The Go! Team started in Brighton. Ian Parton was working as documentary filmmaker. When he started making the album there was a filmic soundtrack influence. Soon that side project became The Go! Team's original sound. Tracks like "Ladyflash" and "The Power Is On" became theme songs for the summer. There is a lot of cheerleading, rap music, and northern soul influences too. The more the merrier.
What was the beginning of an album that was finished some time in early 2004. At that time there was no real band. When they were offered to support Franz Ferdinand in Sweden they started getting a proper band together. The band consists of Ian Parton (guitar/drums/harmonica), and Sam Dook (guitar), and Jamie Bell (bass guitar). But most of the members play several other instruments, and change things around. Soon there were three girls in the band too, with Fukami Taylor (guitar) and Silke (drums), and Ninja (vocals).

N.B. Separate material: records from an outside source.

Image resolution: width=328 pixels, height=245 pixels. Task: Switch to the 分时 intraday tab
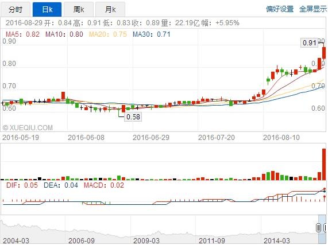pos(16,9)
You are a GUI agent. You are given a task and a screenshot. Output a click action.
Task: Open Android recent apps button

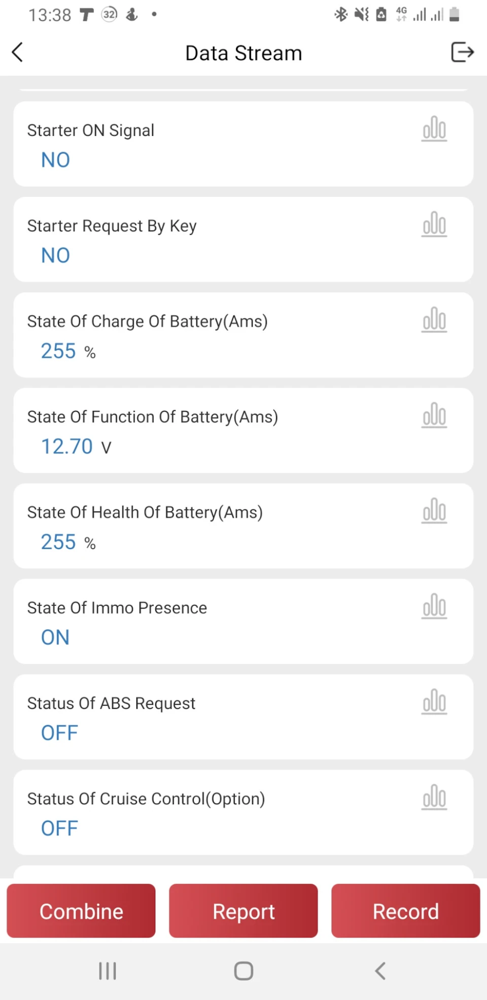pos(108,971)
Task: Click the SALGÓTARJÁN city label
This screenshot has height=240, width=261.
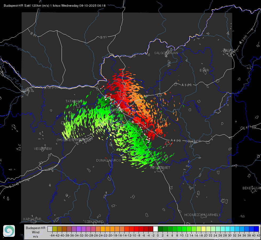Action: tap(166, 53)
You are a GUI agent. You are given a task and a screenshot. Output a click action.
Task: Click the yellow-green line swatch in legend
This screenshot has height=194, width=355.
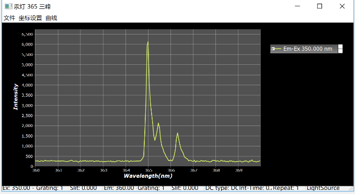[x=278, y=49]
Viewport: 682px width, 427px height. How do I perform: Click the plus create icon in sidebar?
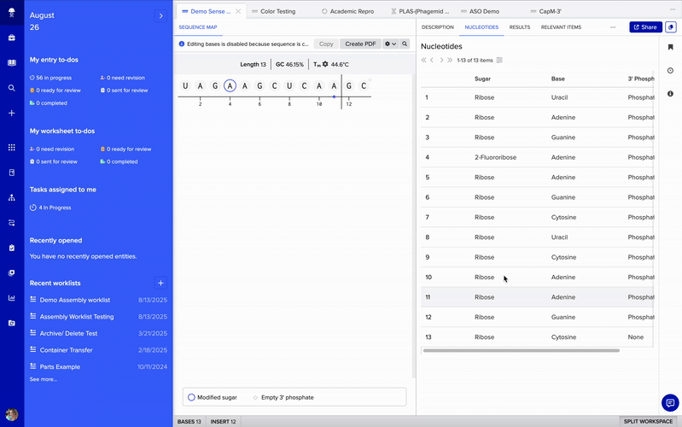point(12,113)
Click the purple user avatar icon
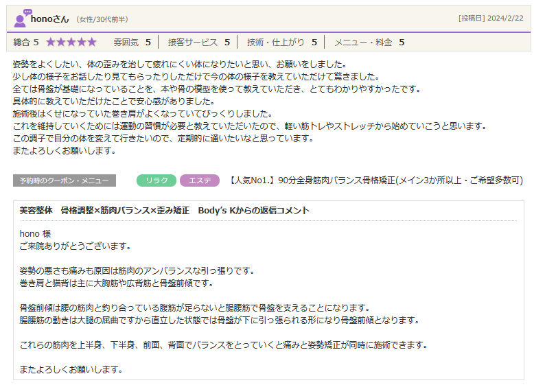 pyautogui.click(x=21, y=19)
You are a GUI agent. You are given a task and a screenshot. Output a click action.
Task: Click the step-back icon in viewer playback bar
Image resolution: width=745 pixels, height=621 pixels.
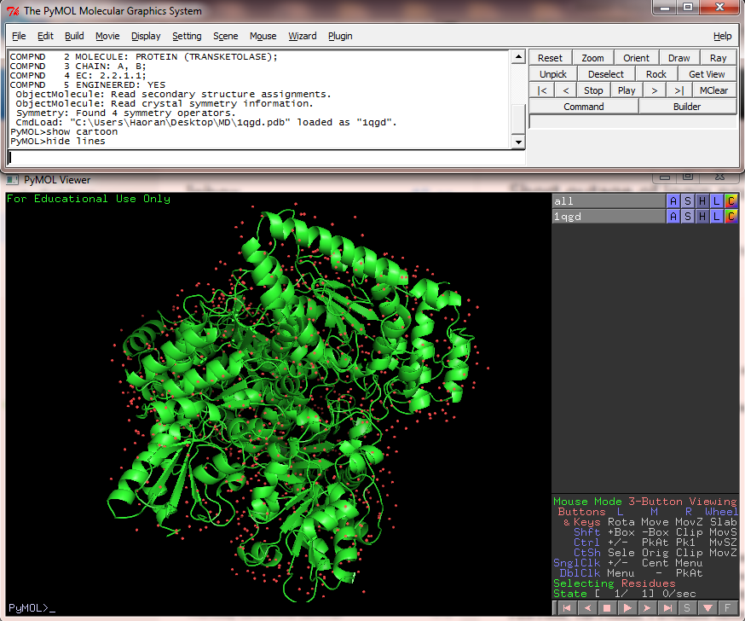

The album was released in the UK in September 2004 and was really popular. It even almost won the Mercury Prize. They have played a lot of festivals and have become popular in America beforehand. Their album was sample heavy so it took a while for all the samples to be cleared. There is an illegal version of the album with all the original samples. They have blown away audiences worldwide with their electrifying stage show. I got to speak to Ninja right before they came back to California to play some shows with Smoosh, another recent favorite.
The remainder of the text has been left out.